Why does the Left invariably get to decide what the “story of our times” is? For instance, you’d think that what defined the Thatcher era was savage public spending cuts and jeering City barrow boys guzzling Flaming Ferraris while flashing their enormous wads at the millions of Northerners whom the Tories had heartlessly and needlessly sacked.


Of course the truth is that a small handful of right-wing Tories took a country that was rapidly turning into Albania and left it richer, stronger and more confident than it had been since before the First World War. So successful were they that it took thirteen years of socialist misrule and a cosmically inept chancellor to set us back on the road to ruin.

But the “narrative” of the Thatcher years, which the Left started writing while she was still in power, tells a very different story. Yes, several millions jobs were lost, mainly in heavy industries, where the more that was produced, the more the taxpayer had to fork out.

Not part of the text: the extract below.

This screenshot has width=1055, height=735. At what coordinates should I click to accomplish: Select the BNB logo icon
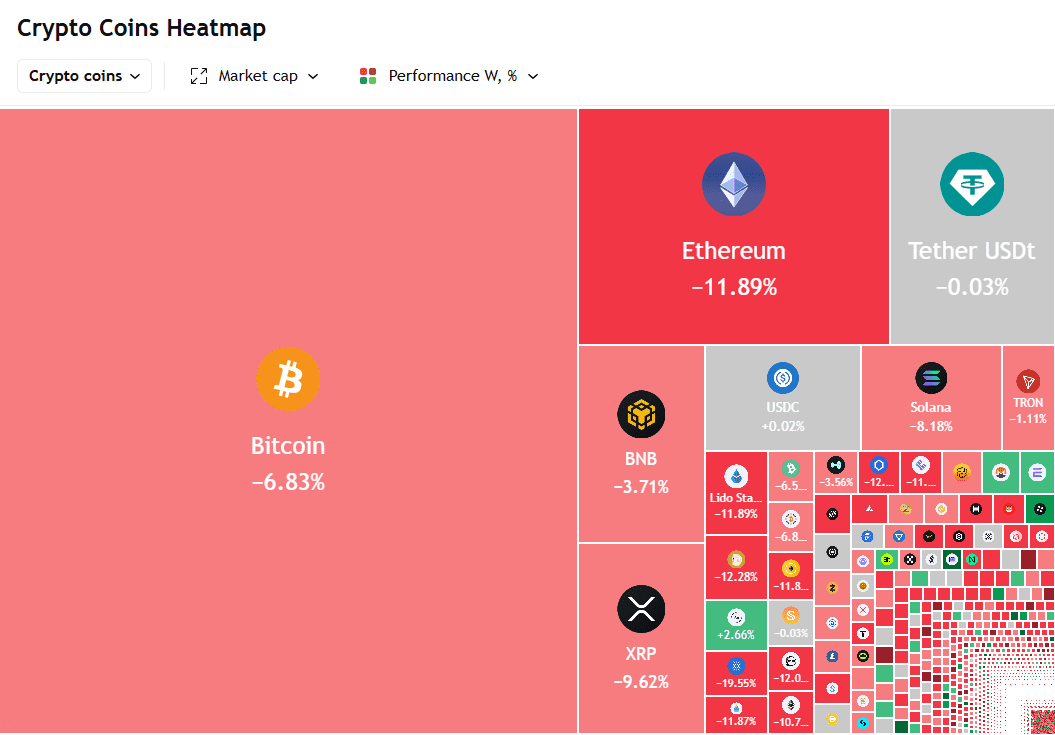click(x=640, y=413)

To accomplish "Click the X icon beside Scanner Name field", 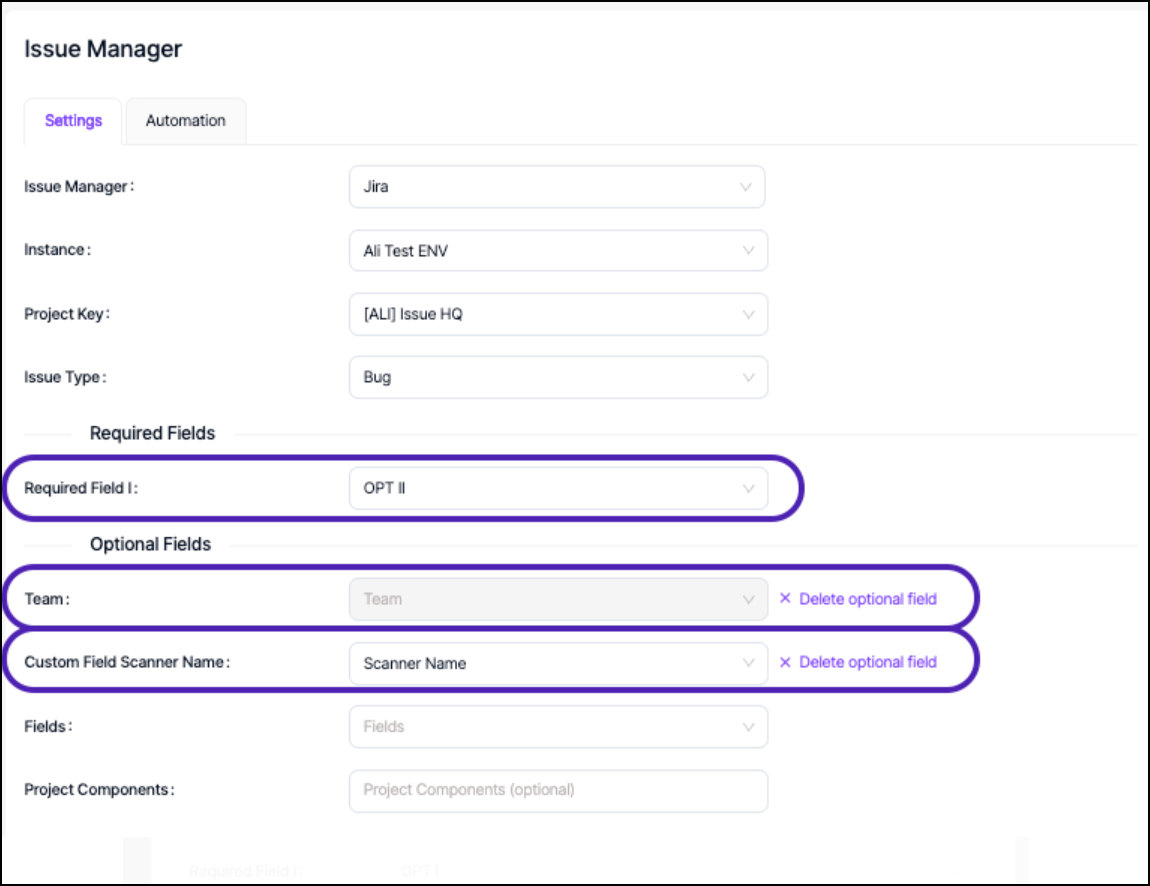I will click(785, 662).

But there was also huge inward investment in the affected regions – the appalling Michael Heseltine was dispatched to Merseyside to try to find something for the workshy locals to do now that there weren’t so many cargo boats to steal from. But the resulting call centres and Japanese car factories and building projects and shopping centres and privatised docks have been airbrushed from history – effectively, they never happened, or, if they did, the bravery and foresight of local left-wing politicians made them possible.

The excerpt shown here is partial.